** WHAT YOU HAVE TO DO **
Copy out the items that follow, substituting "Screen size" for every occurrence of "Viewport" and keeping everything else the same.

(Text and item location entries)
========================

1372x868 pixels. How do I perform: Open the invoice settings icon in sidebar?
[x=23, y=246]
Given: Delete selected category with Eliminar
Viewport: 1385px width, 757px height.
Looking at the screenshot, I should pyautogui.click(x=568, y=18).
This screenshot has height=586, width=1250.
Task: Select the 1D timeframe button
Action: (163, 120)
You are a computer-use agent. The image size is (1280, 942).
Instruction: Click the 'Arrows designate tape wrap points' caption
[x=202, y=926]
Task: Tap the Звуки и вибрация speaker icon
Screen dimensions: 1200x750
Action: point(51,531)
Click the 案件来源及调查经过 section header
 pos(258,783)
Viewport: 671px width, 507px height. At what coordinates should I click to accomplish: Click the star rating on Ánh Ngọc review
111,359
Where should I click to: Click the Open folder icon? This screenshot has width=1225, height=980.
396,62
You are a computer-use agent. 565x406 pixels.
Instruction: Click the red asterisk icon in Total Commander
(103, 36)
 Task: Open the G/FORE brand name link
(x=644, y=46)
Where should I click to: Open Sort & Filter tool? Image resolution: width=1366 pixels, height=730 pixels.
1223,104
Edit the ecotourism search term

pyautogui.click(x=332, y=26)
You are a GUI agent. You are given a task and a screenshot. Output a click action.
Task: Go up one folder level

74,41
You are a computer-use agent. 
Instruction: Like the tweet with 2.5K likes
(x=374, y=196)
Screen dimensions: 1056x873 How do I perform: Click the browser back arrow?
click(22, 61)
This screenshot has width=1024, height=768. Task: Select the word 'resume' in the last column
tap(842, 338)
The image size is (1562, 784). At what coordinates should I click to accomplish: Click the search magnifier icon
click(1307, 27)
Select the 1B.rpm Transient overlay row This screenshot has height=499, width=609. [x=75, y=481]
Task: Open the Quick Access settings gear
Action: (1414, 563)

========================

** EXERCISE RESPONSE **
1372x868 pixels. How do I perform: Open the invoice settings icon in sidebar?
[x=23, y=246]
Given: Delete selected category with Eliminar
Screen size: 1385px width, 757px height.
Looking at the screenshot, I should pyautogui.click(x=568, y=18).
This screenshot has height=586, width=1250.
Task: Select the 1D timeframe button
Action: (163, 120)
You are a computer-use agent. The image size is (1280, 942).
Instruction: Click the 'Arrows designate tape wrap points' caption
[x=202, y=926]
Task: Tap the Звуки и вибрация speaker icon
Screen dimensions: 1200x750
Action: point(51,531)
Click the 案件来源及调查经过 section header
 pos(258,783)
Screen size: 671px width, 507px height. At what coordinates should I click to accomplish: Click the star rating on Ánh Ngọc review
111,359
Where should I click to: Click the Open folder icon? This screenshot has width=1225, height=980.
396,62
You are a computer-use agent. 565x406 pixels.
Instruction: Click the red asterisk icon in Total Commander
(103, 36)
 Task: Open the G/FORE brand name link
(x=644, y=46)
Where should I click to: Open Sort & Filter tool? Image resolution: width=1366 pixels, height=730 pixels.
1223,104
Edit the ecotourism search term

pyautogui.click(x=332, y=26)
You are a GUI agent. You are given a task and a screenshot. Output a click action.
Task: Go up one folder level

74,41
You are a computer-use agent. 
Instruction: Like the tweet with 2.5K likes
(x=374, y=196)
Screen dimensions: 1056x873 How do I perform: Click the browser back arrow?
click(22, 61)
This screenshot has width=1024, height=768. Task: Select the word 'resume' in the last column
tap(842, 338)
The image size is (1562, 784). At what coordinates should I click to accomplish: Click the search magnifier icon
click(1307, 27)
Select the 1B.rpm Transient overlay row This screenshot has height=499, width=609. [x=75, y=481]
Task: Open the Quick Access settings gear
Action: (1414, 563)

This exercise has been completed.